* **Text block**
+-------+

It all started with Magan being approached to write about the Indian wine industry for a foreign publication. We wanted to have first-hand information and experiences involving all the players in the market. The wineries were invited to send a mixed bag of their wine samples. The response was overwhelming and so were the wines. 59 wines from nine houses were featured. Some of the luminous were Mr. Rubal Chaudhry, Mr. Angelo De Ioia and Mrs. Reva Singh.
Here are some excerpts from the tasting; a general consensus round-up about the wine houses and their wines:
FOUR SEASONS: The latest trend setter in the industry, they are definitely making the right noise with their wines. They offer two ranges: Classic and Barrique ‘Reserve’ Collection. The classic series does not carry the vintage year. The wines are very New-World style with a major Australian influence, even casting a shadow of suspicion as to their origin. The Viognier was universally appreciated as also the 2008 Reserve Shiraz. The other wines on tasting were – Classic Sauvignon Blanc & Blush (Rosé) and 2008 Reserve Cabernet Sauvignon. The company also has Chenin Blanc in its offering
VINTAGE WINES: Their sole brand ‘Reveilo’ offers two levels of wines: Regular and Reserve. These wines are made under the jurisdiction of an Italian winemaker. Regular range included 2008 Chenin Blanc, Sauvignon Blanc, Chardonnay, Shiraz and 2007 Cabernet Sauvignon. 2006 Chardonnay, Shiraz and Cabernet Sauvignon make up their Reserve range. The strongest contender from this house was the 2006 Reserve Chardonnay. This crisp green-tinged wine has a nice powdered touch of oak and crisp acidity to compliment the fresh citrus and fruity flavours. The reds were strong and aromatic but may need some work in the ‘finish’ department.
MERCURY WINES: The stylishly labelled wine named ‘Aarya’ comes from a new house in Nasik. Mercury Wines also have two more labels to their profile, namely, Ex and Mex. The wines included 2007 Chenin Blanc, Sauvignon Blanc, Shiraz and Cabernet Sauvignon. The wines are only now becoming locally available, earlier having been exclusively for exports. These well priced wines should hit the local stands soon. The flavours were intense, with great concentration and complexity. Not easy sippers like certain others; more weighty.
INDAGE VINTNERS: This house needs no introduction. They have lately revived and revamped their wine labels and image. Their brand Tiger Hill too is keeping them busy. The wines were divided into four main labels: 2006 Tiger Hill Chardonnay and Cabernet Sauvignon, Select Range 2007 Chenin Blanc, Gold Range 2007 Chardonnay Semillon and Shiraz Cabernet, Platinum Range 2007 Merlot Syrah. Along with Tiger hill Cabernet Sauvignon, the Platinum Range Merlot Syrah was well received. This light ruby coloured wine has a very soave mix of dusty tannins, coat of French oak and great body marked by a strong spicy feel. Missed their famous sparkling.

+-------+

* **Items**
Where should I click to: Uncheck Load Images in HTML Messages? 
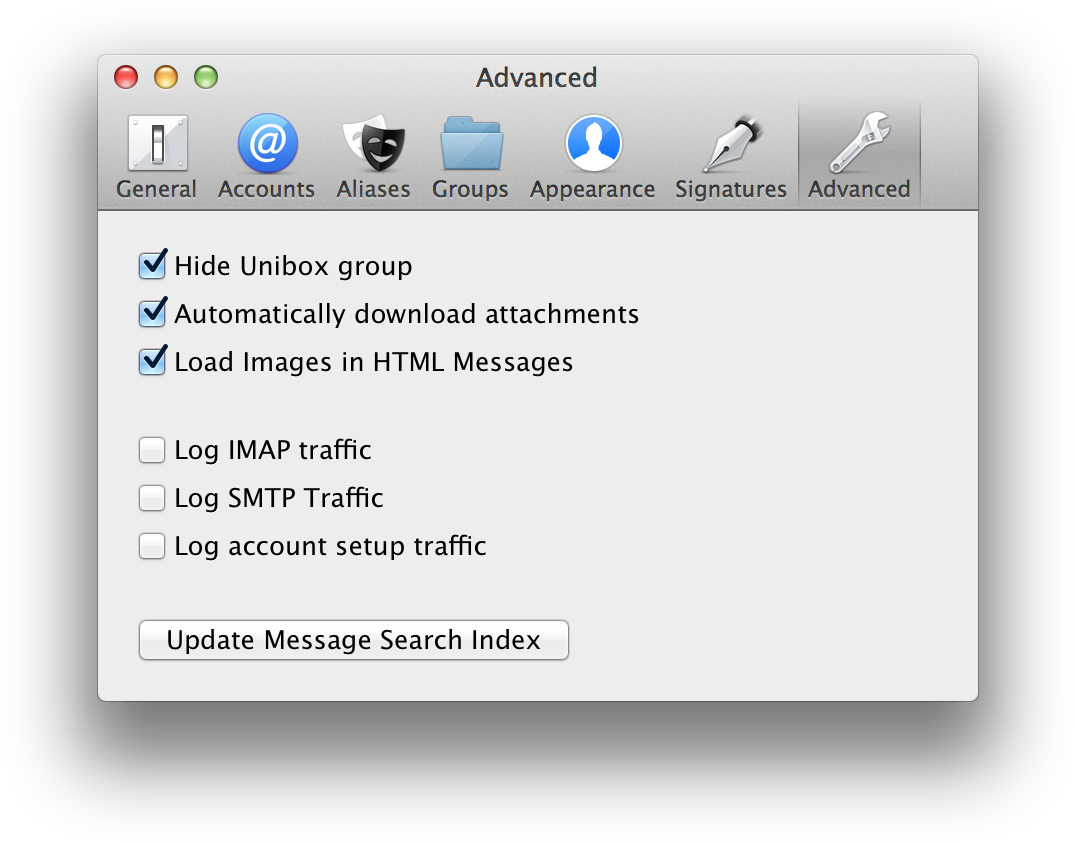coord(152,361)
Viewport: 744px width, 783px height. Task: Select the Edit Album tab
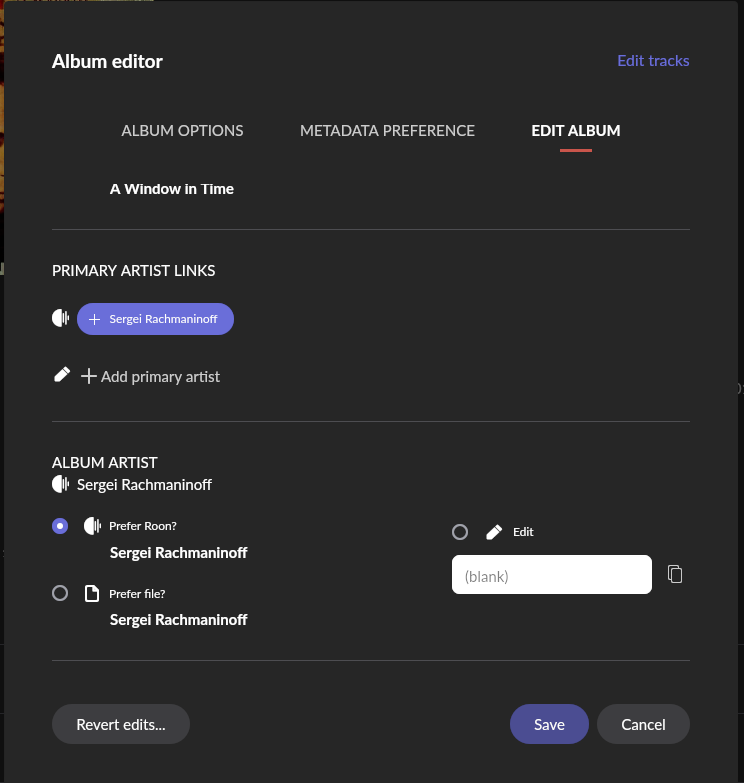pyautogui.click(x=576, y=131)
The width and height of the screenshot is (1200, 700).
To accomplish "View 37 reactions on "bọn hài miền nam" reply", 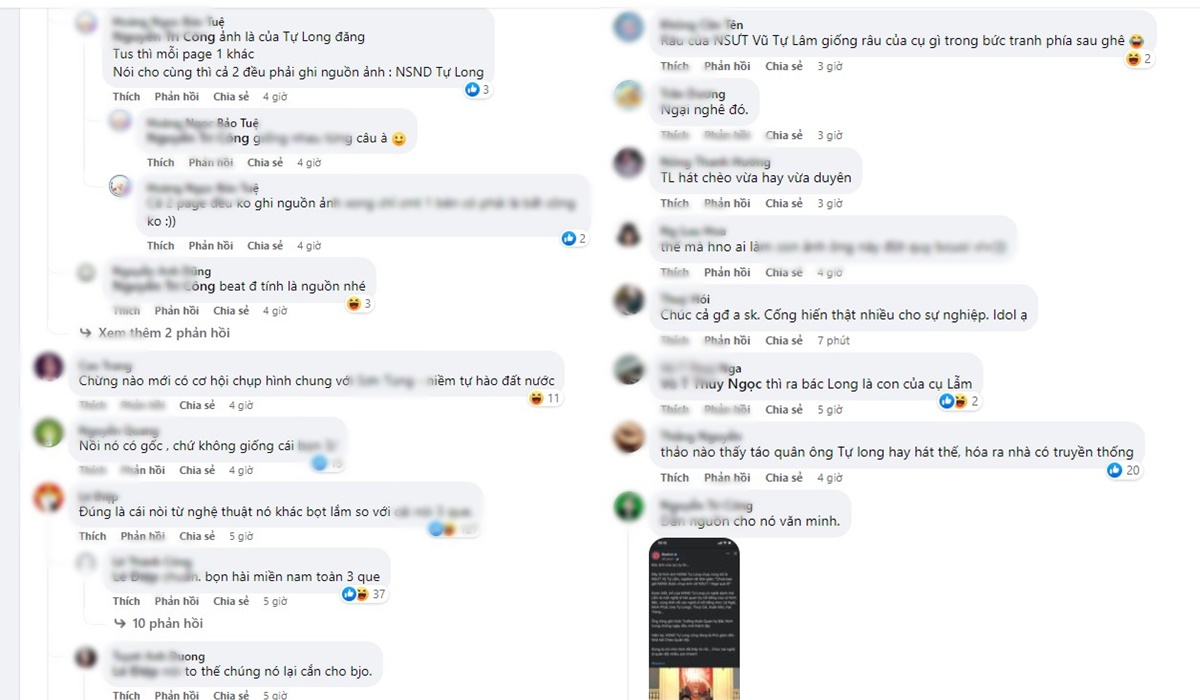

+-------+

* **Requirement A**
According to the wine tasting text, how many wines were featured, and from how many houses?
* **Requirement B**
Duplicate the part of the wine tasting text starting at "It all started" and ending at "Mrs. Reva Singh.".
The rows play no part in this work.

* **Full answer A**
59 wines from nine houses were featured.

* **Full answer B**
It all started with Magan being approached to write about the Indian wine industry for a foreign publication. We wanted to have first-hand information and experiences involving all the players in the market. The wineries were invited to send a mixed bag of their wine samples. The response was overwhelming and so were the wines. 59 wines from nine houses were featured. Some of the luminous were Mr. Rubal Chaudhry, Mr. Angelo De Ioia and Mrs. Reva Singh.